Fernando Safatle
Mesmo antes do término da COP 30 surgiram manifestações e declarações acusando de ter sido um fracasso sua realização. Suas justificativas são decorrentes sobretudo da ocorrência das manifestações dos movimentos sociais questionando as contradições emanadas da conferência. Esperavam uma conferência sem debates e conflitos ideológicos, sem a presença pujante dos movimentos sociais, indígenas e setores vários da sociedade e, finalmente, com um documento adocicado cheios de boas intenções e objetivos e metas descumpridas. Essa a expectativa desses setores.

Minha leitura é outra, exatamente ao contrário. A surpresa agradável das manifestações vigorosas ocorridas dos mais de 70 mil pessoas, oriundas de diversas partes do mundo, com uma presença marcante dos povos originários e tradicionais, indígenas, quilombolas, sindicalistas, camponeses, mulheres e vários outros setores sociais, constituíram um movimento de despertar de uma consciência ambientalista extremamente significativa e impactante do ponto de vista político e ideológico.

Não só isso, acrescente se a unificação de posições costuradas em torno da Declaração Final dos povos, que analisa a conjuntura de ascenso do fascismo no mundo, as contradições de uma transição energética sob a batuta do capital e a própria condenação do capitalismo como força motora da insustentabilidade ambiental. A lucidez é maturidade política alcançada pelo movimento social foi, sem dúvida nenhuma, o ponto alto dessa conferência, como nenhuma outra aconteceu.

Portanto, mostrar as contradições, ambiguidades e limites de uma conferência, acossada pela direita que impõe obstáculos e não deixa avançar, não constitui em fracasso, muito pelo contrário, mostra o avanço e consciência política atingida pelos movimentos sociais, como até então nunca ocorreram. Não vai ser nenhum documento elaborado pelos especialistas de plantão e nenhum acordo de bastidores dos chefes de governo, patrocinados pelas grandes empresas de mineração e grandes conglomerados que iram realizar as mudanças climáticas.

Somente os movimentos sociais organizados serão capazes de abolir com os interesses do capital e fazer as mudanças necessárias. Aqui vai ter que acontecer uma convergência de movimentos. As pessoas vão ter que adquirir uma consciência de que o capitalismo, seu modo de produção exacerbado, seu padrão de desenvolvimento sustentado no valor de troca e não de uso, com uma sociedade de opulência que cria necessidades constantes e desnecessária, constituem fatores de crises ambientais e colocam a existência da humanidade em risco de sobrevivência.
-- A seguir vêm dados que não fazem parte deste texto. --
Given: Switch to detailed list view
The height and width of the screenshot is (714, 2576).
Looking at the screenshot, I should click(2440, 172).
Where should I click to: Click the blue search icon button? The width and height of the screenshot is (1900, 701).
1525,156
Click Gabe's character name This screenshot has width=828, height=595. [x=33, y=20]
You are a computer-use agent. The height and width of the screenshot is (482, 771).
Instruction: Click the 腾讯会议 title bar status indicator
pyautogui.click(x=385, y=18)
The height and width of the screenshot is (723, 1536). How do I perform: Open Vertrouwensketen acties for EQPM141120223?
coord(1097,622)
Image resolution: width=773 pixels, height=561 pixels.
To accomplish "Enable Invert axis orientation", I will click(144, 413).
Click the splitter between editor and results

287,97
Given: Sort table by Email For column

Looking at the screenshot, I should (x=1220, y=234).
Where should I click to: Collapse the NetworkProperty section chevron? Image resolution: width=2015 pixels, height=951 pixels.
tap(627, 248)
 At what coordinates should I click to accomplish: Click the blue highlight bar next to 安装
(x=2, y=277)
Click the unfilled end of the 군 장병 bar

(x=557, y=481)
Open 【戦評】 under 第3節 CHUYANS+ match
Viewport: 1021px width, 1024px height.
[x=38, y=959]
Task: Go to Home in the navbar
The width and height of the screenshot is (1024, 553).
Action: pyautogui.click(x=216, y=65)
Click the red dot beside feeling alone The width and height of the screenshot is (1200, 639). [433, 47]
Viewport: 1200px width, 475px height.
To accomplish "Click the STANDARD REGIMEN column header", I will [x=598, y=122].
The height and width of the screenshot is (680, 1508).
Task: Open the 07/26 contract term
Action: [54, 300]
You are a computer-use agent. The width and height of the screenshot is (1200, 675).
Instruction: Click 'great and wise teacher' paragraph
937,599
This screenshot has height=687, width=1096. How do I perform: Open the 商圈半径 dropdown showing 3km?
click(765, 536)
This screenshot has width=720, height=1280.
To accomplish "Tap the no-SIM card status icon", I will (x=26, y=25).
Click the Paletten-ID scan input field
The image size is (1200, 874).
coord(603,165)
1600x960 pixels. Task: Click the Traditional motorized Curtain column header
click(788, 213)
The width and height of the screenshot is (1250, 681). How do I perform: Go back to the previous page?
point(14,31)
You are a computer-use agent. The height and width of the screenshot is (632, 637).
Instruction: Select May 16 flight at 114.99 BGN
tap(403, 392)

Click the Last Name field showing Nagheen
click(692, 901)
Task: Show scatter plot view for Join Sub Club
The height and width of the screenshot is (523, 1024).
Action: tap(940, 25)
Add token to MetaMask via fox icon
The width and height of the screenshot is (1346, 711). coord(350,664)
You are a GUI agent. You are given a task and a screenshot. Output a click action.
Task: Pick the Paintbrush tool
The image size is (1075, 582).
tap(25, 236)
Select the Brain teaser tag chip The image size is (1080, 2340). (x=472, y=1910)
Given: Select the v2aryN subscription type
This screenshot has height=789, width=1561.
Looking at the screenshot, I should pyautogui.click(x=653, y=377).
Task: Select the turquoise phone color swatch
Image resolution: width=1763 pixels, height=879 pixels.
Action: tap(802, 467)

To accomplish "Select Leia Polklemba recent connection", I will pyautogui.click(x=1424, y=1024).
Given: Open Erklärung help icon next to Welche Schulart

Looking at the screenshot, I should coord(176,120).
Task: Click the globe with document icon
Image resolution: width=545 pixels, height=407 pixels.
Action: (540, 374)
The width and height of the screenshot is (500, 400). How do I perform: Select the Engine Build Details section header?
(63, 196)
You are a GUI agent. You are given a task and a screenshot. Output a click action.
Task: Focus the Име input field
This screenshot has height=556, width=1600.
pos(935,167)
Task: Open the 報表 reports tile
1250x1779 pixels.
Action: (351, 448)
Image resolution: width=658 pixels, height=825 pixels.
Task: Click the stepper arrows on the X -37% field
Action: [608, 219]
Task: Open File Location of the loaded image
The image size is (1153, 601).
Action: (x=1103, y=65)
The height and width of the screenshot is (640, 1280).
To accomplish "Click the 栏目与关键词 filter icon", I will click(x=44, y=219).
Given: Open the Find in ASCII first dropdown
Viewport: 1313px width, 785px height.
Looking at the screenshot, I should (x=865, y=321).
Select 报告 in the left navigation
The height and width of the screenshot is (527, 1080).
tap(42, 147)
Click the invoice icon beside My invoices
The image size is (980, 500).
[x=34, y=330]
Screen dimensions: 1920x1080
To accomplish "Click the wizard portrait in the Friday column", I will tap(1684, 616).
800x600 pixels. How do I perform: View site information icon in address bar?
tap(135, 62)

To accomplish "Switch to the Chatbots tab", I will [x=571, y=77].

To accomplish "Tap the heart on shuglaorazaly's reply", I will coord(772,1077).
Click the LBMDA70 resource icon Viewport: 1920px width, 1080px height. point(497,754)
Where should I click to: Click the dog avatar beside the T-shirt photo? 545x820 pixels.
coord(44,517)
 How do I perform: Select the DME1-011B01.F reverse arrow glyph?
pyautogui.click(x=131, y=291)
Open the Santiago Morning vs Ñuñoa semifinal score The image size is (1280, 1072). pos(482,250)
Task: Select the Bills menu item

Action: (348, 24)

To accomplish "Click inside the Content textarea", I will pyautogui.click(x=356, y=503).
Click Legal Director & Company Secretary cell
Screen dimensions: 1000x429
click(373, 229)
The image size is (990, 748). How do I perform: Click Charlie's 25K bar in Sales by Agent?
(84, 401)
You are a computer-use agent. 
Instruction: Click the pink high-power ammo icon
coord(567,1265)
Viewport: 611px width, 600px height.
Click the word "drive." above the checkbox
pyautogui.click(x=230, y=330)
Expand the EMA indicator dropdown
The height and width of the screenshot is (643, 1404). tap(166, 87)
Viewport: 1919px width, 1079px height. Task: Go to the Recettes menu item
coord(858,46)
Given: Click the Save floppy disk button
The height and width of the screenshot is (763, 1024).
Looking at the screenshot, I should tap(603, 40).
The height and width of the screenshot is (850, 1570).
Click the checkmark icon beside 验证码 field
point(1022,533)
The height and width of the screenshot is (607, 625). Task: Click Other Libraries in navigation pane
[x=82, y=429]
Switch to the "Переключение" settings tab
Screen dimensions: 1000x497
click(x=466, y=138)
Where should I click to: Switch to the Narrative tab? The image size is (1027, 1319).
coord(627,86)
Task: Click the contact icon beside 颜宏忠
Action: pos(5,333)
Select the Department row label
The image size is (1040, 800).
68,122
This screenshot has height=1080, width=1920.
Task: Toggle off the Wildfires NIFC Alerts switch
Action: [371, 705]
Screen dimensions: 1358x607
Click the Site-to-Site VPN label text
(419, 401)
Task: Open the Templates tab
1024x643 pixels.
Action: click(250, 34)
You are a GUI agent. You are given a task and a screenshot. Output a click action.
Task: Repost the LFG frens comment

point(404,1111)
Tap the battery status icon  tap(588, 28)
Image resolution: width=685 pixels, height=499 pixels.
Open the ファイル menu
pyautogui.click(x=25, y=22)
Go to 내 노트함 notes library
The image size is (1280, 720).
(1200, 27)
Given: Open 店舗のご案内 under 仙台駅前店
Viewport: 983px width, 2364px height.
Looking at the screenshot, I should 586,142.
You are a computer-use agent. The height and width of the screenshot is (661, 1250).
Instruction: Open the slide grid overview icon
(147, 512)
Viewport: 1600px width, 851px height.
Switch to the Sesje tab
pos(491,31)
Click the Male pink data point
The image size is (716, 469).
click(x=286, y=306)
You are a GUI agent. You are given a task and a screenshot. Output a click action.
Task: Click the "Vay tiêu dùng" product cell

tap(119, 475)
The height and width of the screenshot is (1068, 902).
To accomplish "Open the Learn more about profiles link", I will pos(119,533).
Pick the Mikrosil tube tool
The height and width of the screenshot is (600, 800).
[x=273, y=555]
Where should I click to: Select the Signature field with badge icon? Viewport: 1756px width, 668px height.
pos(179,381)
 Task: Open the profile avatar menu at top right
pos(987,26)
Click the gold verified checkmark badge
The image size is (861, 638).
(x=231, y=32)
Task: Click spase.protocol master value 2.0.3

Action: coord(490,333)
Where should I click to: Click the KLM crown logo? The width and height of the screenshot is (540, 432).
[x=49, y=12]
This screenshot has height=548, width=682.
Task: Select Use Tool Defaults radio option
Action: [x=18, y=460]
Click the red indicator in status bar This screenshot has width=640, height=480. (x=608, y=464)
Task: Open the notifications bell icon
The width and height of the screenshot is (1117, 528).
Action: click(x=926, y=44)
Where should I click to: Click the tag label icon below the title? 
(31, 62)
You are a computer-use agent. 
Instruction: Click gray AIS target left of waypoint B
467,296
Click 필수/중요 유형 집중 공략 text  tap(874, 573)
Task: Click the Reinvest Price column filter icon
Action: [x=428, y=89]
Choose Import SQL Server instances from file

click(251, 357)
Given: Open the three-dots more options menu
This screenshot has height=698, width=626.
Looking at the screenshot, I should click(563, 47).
Por outro lado, as mudanças climáticas que vêm ocorrendo no mundo, com a intensificação dos cataclismos ambientais coloca em xeque a vida do planeta. Esses dois movimentos irão um dia caminhar juntos criando uma consciência coletiva da necessidade de construir um sistema socialista, de novo tipo, que imponha limites ao capital e defina um novo paradigma de desenvolvimento concernente a capacidade de reposição dos recursos naturais existentes no planeta.

Isto porque, já afirmava Celso Furtado, ainda na década de 70, que o mito do desenvolvimento deveria ser revisto, pois, para isto, os países precisariam extrair recursos da natureza de tal monta, que o planeta não teria mais capacidade de repor. Os limites físicos estariam dados pela própria natureza. Eis a questão.